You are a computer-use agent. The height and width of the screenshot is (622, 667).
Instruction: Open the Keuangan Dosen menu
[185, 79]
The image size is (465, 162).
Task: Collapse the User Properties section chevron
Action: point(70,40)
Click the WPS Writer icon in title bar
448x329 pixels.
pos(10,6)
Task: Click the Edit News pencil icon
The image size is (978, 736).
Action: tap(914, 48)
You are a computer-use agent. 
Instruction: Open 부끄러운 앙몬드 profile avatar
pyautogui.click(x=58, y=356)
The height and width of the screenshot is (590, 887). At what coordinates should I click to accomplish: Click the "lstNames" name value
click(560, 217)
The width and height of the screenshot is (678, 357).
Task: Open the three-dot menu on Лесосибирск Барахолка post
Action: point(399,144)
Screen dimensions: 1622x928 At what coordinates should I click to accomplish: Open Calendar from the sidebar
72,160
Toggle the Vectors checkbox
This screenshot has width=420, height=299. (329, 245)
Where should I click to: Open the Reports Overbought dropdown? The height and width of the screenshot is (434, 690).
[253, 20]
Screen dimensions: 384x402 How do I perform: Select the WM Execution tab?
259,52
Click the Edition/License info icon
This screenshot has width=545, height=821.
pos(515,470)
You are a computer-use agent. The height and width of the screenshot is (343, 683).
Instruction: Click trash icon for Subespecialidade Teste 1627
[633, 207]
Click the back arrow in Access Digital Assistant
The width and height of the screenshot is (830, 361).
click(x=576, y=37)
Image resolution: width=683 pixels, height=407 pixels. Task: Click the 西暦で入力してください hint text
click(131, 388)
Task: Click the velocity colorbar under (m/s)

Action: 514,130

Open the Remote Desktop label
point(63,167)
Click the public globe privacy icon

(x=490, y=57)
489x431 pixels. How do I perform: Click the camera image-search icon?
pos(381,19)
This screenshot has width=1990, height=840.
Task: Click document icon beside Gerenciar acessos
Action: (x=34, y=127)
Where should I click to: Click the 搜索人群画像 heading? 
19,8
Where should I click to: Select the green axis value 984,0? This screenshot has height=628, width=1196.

——

§ Work required:
Begin with the line that holds "Where should I click to: Open" and write out each line from there to the end of the material, exactly as it stands. Include nothing else.

§ Answer to the problem:
Where should I click to: Open the Reports Overbought dropdown? The height and width of the screenshot is (434, 690).
[253, 20]
Screen dimensions: 384x402 How do I perform: Select the WM Execution tab?
259,52
Click the Edition/License info icon
This screenshot has width=545, height=821.
pos(515,470)
You are a computer-use agent. The height and width of the screenshot is (343, 683).
Instruction: Click trash icon for Subespecialidade Teste 1627
[633, 207]
Click the back arrow in Access Digital Assistant
The width and height of the screenshot is (830, 361).
click(x=576, y=37)
Image resolution: width=683 pixels, height=407 pixels. Task: Click the 西暦で入力してください hint text
click(131, 388)
Task: Click the velocity colorbar under (m/s)

Action: 514,130

Open the Remote Desktop label
point(63,167)
Click the public globe privacy icon

(x=490, y=57)
489x431 pixels. How do I perform: Click the camera image-search icon?
pos(381,19)
This screenshot has width=1990, height=840.
Task: Click document icon beside Gerenciar acessos
Action: (x=34, y=127)
Where should I click to: Click the 搜索人群画像 heading? 
19,8
Where should I click to: Select the green axis value 984,0? This screenshot has height=628, width=1196.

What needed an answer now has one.